Das Gefühl zeigt sich vor allem, wenn sich etwas im Leben grundsätzlich verändert – zum Beispiel, wenn Menschen erstmals für längere Zeit das Elternhaus verlassen, den Wohnort wechseln, einen Lebenspartner verlieren oder ihren Arbeitsplatz aufgeben. Neue, intensive Kontakte zu knüpfen braucht dann häufig Zeit. Viele Menschen sind in solchen Situationen zunächst auf sich allein gestellt, womöglich zum ersten Mal in ihrem Leben. Und doch reden nur wenige offen darüber.

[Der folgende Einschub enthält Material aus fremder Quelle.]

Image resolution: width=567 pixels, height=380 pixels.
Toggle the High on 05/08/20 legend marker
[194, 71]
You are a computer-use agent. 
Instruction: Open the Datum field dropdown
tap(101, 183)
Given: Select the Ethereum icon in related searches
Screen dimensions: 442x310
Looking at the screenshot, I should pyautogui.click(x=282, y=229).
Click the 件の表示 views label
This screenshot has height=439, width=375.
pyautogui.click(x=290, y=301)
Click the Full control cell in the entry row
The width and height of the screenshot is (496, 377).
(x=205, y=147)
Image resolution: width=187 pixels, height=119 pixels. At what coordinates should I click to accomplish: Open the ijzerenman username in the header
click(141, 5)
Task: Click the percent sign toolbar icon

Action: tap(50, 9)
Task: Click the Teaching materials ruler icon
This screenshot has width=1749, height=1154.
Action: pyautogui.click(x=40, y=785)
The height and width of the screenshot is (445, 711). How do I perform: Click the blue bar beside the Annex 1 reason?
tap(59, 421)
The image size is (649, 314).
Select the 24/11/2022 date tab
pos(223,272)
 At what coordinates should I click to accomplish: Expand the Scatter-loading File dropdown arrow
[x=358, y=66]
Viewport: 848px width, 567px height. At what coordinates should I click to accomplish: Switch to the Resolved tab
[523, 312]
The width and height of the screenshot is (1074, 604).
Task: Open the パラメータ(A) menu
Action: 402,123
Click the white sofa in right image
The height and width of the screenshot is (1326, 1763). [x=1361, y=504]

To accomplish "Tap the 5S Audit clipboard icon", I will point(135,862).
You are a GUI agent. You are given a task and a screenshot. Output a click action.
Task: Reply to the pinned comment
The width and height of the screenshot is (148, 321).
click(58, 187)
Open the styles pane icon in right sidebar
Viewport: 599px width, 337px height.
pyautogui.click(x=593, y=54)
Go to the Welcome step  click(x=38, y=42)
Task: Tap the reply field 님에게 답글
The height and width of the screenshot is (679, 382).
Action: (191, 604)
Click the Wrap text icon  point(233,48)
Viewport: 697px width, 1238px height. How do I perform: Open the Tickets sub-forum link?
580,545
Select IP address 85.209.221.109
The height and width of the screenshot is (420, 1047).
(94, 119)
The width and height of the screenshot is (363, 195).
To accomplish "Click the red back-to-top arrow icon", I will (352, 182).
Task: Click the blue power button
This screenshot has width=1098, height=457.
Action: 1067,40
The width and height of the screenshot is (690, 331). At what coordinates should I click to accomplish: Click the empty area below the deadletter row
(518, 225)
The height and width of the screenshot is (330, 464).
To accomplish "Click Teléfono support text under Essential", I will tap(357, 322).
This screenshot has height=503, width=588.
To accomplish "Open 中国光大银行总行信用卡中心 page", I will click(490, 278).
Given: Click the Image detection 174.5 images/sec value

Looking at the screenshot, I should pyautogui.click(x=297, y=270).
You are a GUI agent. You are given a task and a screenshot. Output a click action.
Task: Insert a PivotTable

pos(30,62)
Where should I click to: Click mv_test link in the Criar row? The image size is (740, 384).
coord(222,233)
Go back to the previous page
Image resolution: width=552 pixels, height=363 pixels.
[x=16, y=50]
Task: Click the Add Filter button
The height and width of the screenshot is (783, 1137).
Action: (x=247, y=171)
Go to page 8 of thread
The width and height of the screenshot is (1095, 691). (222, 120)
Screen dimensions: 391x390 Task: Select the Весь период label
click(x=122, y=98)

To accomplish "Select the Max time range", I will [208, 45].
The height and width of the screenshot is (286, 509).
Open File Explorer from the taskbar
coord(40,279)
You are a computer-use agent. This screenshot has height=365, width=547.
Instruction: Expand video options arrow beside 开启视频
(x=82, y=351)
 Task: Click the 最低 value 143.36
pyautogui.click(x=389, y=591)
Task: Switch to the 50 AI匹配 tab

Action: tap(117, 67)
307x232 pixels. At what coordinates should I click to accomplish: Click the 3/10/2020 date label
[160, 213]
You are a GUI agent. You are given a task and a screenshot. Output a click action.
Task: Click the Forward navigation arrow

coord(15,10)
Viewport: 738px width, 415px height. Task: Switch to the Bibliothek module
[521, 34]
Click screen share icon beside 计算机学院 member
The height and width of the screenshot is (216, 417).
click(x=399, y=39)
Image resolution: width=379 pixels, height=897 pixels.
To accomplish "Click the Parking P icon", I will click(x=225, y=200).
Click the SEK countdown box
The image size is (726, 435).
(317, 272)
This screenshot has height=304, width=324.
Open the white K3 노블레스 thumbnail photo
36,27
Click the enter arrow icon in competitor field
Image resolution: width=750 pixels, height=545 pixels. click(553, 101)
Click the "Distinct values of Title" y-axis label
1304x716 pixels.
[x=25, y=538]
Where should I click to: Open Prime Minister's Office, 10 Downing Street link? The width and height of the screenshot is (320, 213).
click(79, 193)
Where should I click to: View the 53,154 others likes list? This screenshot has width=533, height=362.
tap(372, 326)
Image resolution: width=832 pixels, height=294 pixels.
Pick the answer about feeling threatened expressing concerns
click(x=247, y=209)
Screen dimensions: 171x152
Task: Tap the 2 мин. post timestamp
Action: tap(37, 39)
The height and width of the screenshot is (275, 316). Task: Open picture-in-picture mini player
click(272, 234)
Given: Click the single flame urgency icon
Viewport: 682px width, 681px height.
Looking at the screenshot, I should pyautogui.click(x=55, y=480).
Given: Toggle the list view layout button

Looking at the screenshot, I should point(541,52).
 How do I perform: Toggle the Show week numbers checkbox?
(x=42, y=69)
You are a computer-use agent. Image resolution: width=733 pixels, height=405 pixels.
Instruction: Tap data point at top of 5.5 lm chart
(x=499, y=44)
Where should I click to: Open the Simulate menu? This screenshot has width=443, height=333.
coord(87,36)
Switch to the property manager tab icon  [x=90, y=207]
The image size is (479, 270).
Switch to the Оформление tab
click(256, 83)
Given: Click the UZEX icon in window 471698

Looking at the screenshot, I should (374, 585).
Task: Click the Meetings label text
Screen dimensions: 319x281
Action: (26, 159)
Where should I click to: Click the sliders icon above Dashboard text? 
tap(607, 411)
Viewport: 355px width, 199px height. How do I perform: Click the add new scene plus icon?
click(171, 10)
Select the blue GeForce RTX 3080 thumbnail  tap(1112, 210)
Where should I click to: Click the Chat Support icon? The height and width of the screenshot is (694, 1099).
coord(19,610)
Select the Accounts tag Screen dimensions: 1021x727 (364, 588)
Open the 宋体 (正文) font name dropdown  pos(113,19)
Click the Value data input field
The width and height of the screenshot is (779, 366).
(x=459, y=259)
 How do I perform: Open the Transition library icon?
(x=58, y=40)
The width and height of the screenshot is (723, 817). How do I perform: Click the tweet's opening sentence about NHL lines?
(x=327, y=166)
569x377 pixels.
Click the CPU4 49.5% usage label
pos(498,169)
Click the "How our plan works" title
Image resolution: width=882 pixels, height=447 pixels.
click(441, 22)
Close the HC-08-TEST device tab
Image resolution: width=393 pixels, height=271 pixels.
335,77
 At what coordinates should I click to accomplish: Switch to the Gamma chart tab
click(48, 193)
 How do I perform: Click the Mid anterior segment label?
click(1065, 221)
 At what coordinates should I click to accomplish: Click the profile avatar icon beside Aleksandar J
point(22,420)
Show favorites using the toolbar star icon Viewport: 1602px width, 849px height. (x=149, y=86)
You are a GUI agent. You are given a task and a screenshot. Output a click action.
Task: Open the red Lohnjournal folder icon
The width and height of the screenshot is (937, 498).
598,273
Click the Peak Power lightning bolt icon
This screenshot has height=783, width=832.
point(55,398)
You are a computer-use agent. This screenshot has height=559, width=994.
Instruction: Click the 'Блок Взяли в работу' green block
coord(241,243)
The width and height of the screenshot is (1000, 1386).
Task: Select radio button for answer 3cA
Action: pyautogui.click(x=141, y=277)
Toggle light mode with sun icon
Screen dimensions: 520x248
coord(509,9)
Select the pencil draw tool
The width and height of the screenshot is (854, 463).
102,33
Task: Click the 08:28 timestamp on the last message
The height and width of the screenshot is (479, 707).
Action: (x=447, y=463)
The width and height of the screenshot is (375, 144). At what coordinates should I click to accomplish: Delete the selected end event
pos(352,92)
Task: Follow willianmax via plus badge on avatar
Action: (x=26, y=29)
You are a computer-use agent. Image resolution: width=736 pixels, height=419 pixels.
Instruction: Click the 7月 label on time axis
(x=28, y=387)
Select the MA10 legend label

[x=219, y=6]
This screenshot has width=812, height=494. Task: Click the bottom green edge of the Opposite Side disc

Wer einsam ist, schämt sich häufig. In den Augen vieler scheint der Einsame in der Gesellschaft versagt zu haben. „Denn ein Leben ohne intensive Beziehungen entspricht nicht der gesellschaftlichen Norm“, sagt die promovierte Soziologin Caroline Bohn, die sich als selbstständige Beraterin auf das Thema Einsamkeit spezialisiert hat. Auch Wissenschaftler haben das Thema Einsamkeit lange gemieden. Doch nach und nach tragen Mediziner und Psychologen, Genetiker und Soziologen immer mehr Erkenntnisse darüber zusammen.